France, like many countries, has implemented legislation to support the market access for orphan drugs [42, 43]. However, regulation is essential to ensure the sustainability of orphan drug coverage [44, 45], both at the European level and the Member State level. Since this status provides many development and financial incentives, such as specific market exclusivity, some fear that orphan drugs will become a “good business opportunity” for industry [46]. At the European level, facing the growing number of orphan drugs approved [10], the EMA has started publishing orphan maintenance assessment reports in January 2018 [47]. The objective is to assess whether a drug fulfils the criteria for orphan designation at the time of the MA to reconfirm the eligibility of the status. At the Member State level, criteria chosen for health technology assessments, combined with setting up of specific policies on orphan drugs, resulted in heterogeneity between European countries in patient accessibility to these drugs [48]. Several potential solutions exist to cover the gap between European drug market access and national patient access to licensed drugs. These include early contact between the pharmaceutical companies and the health technology assessment agencies and collaboration between the EMA and the national health technologies assessment agencies [49, 50]. In 2016, the European Working Group for Value Assessment and Funding Processes in Rare Diseases (ORPH-VAL) developed recommendations to improve the consistency of orphan drugs pricing and reimbursement assessment in Europe [51], which should optimize efficient patient access to orphan drugs in Europe.

In conclusion, access to reimbursement and prices negotiation have a strong impact on effective patient access to orphan drugs in France. Prescribing restrictions and drug delivery systems influence the ease of patient supply for reimbursed orphan drugs. Patient access to orphan drugs remains incomplete and raises many questions. What is the collective interest of implementing incentives to develop and register these drugs if they are not accessible to all patients?

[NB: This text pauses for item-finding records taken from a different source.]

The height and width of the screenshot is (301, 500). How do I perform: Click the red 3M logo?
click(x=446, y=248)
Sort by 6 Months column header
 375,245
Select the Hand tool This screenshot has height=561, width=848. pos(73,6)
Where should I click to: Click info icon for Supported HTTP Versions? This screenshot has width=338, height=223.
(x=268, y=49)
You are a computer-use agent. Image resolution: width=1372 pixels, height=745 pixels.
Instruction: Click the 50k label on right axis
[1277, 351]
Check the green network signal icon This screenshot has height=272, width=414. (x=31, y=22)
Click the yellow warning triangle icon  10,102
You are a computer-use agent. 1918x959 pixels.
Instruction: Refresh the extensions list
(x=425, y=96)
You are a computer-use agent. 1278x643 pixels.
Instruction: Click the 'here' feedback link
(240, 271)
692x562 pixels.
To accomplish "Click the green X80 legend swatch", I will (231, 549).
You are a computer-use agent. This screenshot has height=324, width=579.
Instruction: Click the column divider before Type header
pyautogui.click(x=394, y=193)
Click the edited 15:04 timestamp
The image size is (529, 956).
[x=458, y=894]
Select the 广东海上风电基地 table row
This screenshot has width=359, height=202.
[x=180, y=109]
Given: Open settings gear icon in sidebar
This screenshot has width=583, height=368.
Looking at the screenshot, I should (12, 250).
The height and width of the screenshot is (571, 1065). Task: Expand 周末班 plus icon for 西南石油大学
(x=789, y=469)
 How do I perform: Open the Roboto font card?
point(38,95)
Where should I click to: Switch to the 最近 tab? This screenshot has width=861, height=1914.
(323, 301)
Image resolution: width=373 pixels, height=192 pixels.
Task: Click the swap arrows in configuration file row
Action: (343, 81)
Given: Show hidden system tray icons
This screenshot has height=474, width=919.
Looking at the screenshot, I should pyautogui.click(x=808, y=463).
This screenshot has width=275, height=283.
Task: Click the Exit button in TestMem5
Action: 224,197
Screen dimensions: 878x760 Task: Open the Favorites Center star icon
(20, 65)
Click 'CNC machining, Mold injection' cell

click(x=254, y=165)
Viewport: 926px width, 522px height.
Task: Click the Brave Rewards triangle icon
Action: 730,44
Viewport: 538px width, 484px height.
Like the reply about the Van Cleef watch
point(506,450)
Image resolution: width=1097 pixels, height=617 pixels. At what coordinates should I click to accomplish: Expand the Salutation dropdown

On one hand, this overview revealed difficulties in evaluating the reimbursement and pricing of orphan drugs. More transparency is needed to reduce the uncertainty for pharmaceutical companies about access to orphan drug reimbursement [52] to maintain their interest in rare and serious conditions. On the other hand, the orphan drug policy was marked by years without incentives followed by years with strong incentives. We believe the time has come to find a compromise in the form of reasonable and controlled incentives.